Output the exact lines that start at the one containing "Viewport: 1568px width, 758px height." and continue to the last line of the entries below; do not output pictures.

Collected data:
===
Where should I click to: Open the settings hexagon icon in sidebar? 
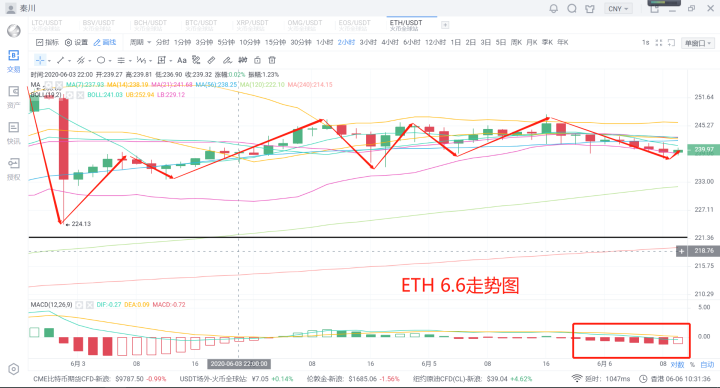pyautogui.click(x=14, y=369)
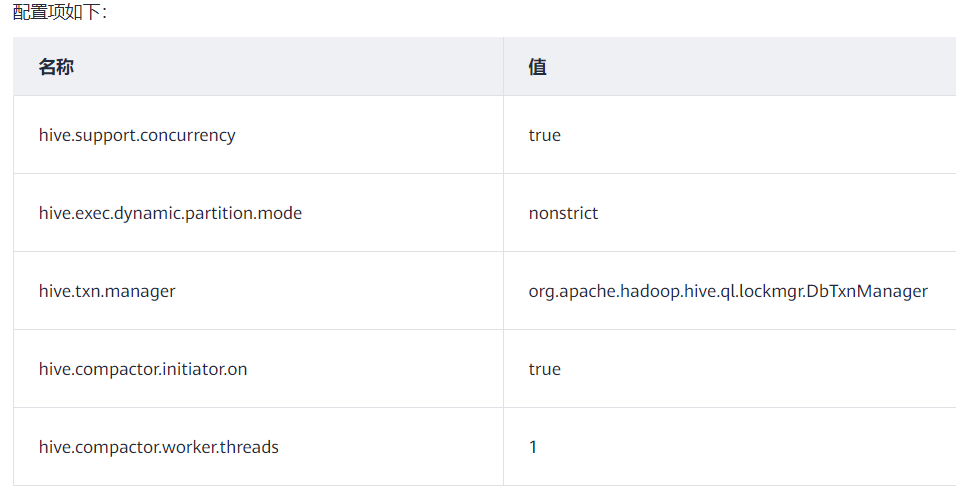Click the nonstrict value

click(563, 213)
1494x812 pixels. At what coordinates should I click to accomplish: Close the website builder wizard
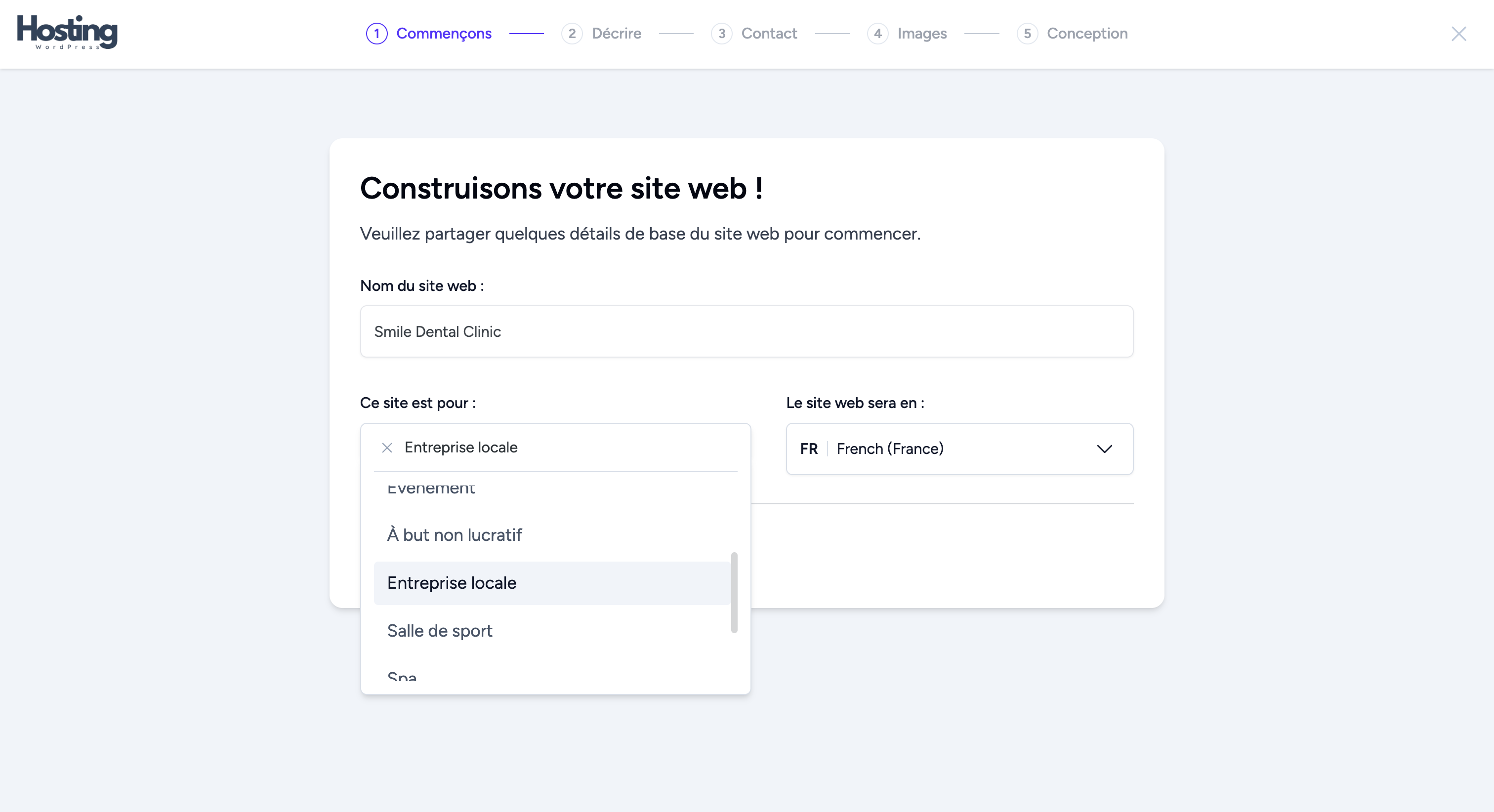1458,34
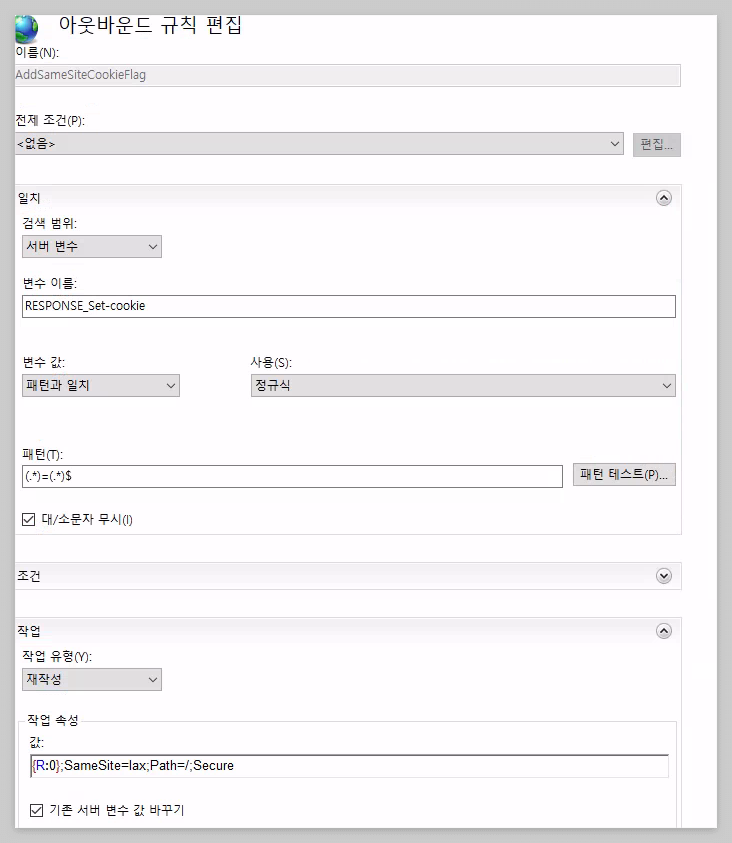
Task: Open the 검색 범위 서버 변수 dropdown
Action: pos(92,246)
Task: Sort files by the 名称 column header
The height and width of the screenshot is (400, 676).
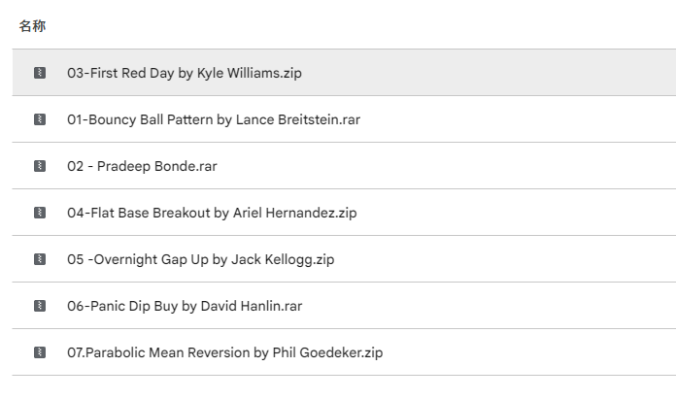Action: point(29,27)
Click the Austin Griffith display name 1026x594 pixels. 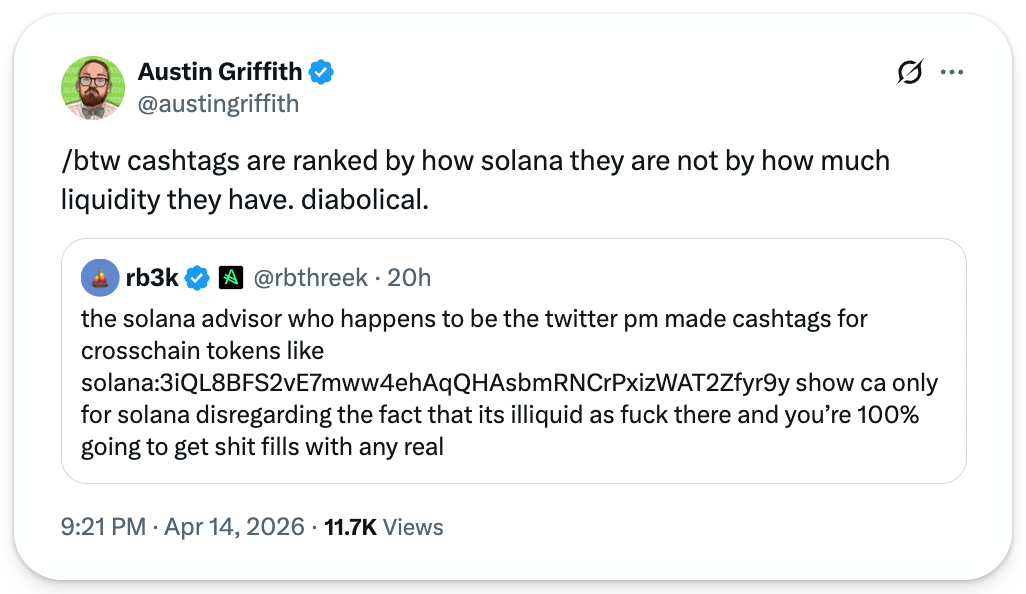click(x=220, y=72)
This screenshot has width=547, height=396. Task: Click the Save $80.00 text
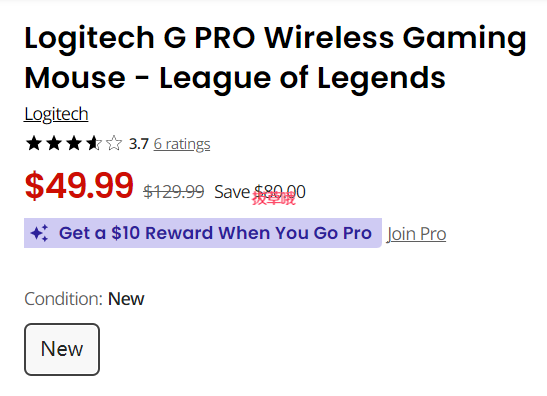pos(260,192)
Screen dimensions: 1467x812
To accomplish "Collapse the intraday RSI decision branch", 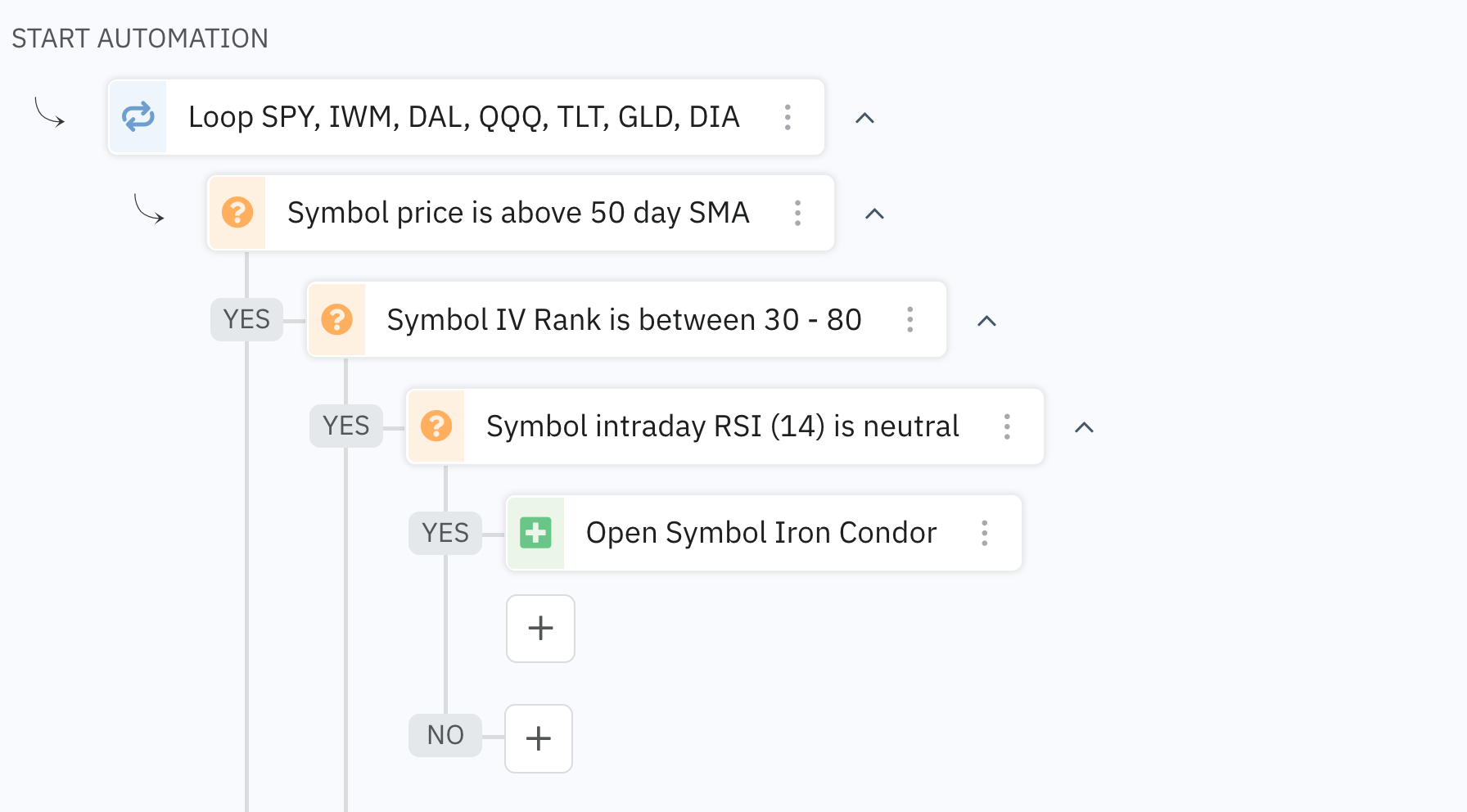I will coord(1084,427).
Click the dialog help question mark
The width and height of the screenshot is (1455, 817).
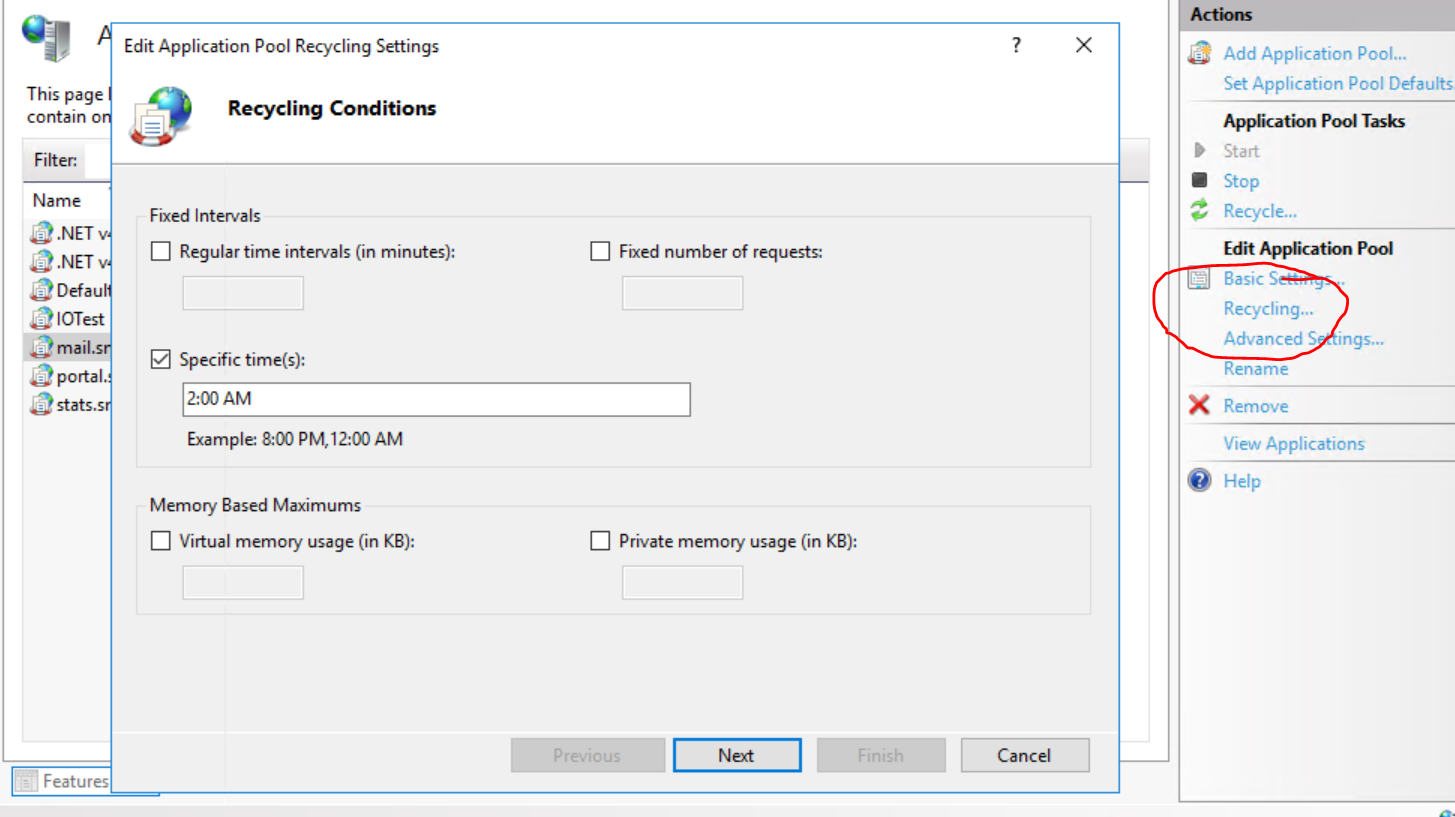click(1016, 45)
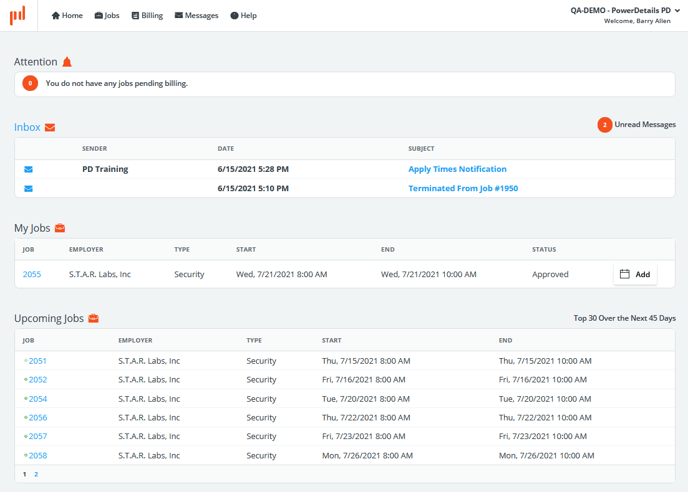This screenshot has width=688, height=492.
Task: Click the PowerDetails logo icon
Action: (17, 15)
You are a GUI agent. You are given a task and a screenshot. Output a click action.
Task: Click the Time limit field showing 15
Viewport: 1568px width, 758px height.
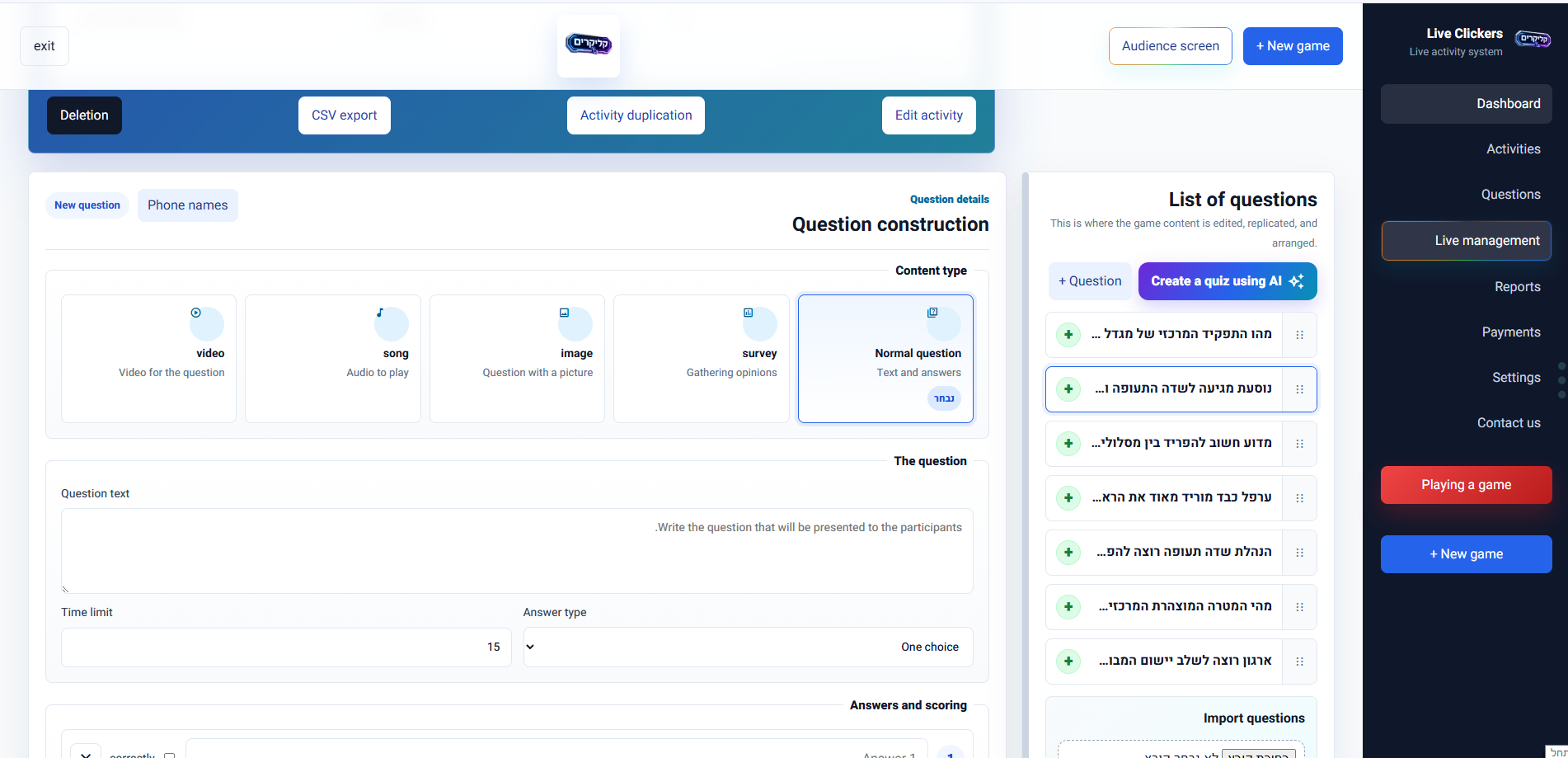(x=286, y=647)
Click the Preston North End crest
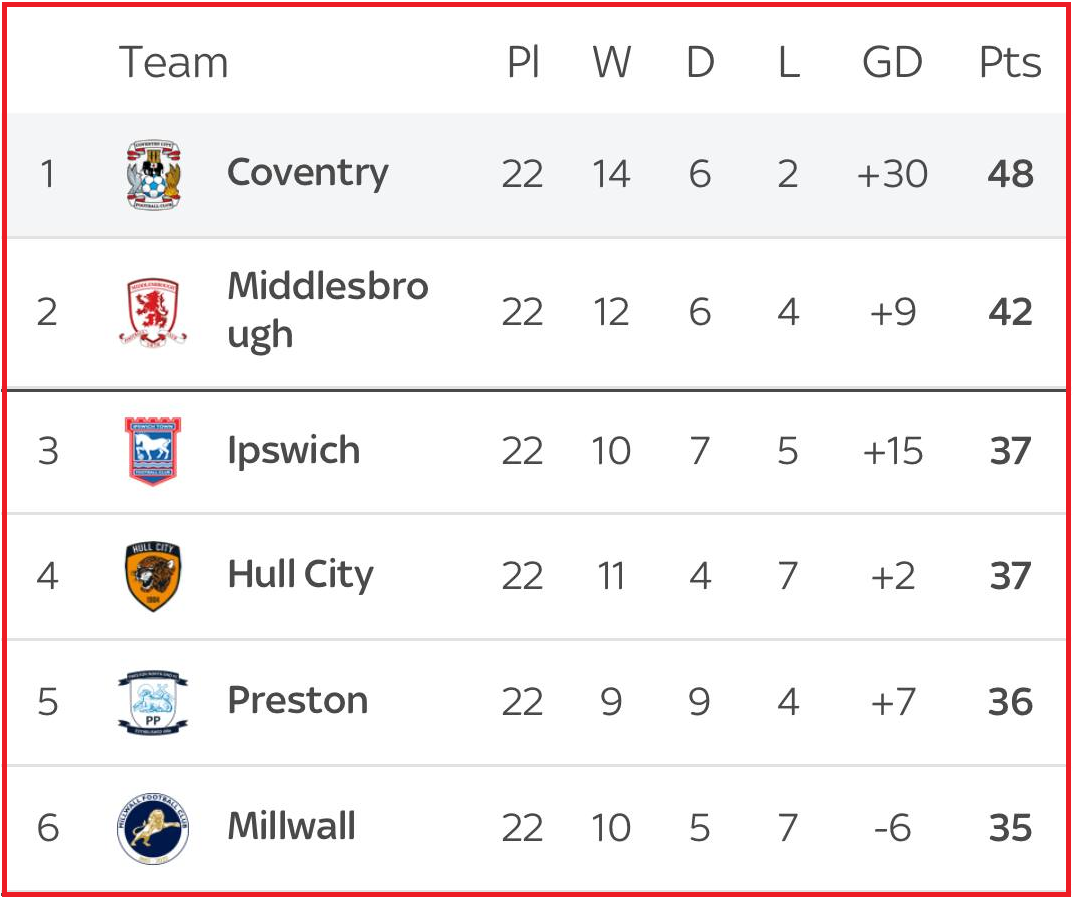1073x899 pixels. (x=153, y=702)
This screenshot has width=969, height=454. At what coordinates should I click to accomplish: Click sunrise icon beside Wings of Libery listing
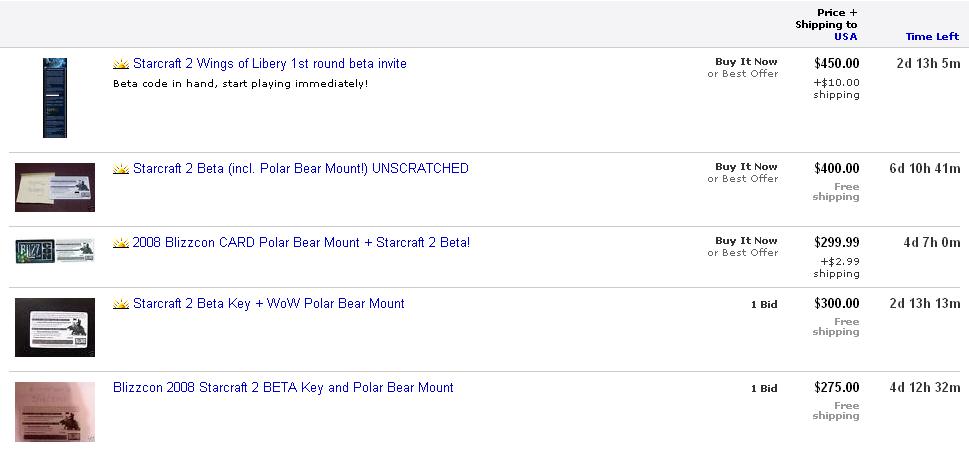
===
* Reply to the exercise:
Viewport: 1568px width, 758px height.
(x=286, y=647)
Click the Preston North End crest
1073x899 pixels. (x=153, y=702)
This screenshot has width=969, height=454. At what coordinates should I click to accomplish: Click sunrise icon beside Wings of Libery listing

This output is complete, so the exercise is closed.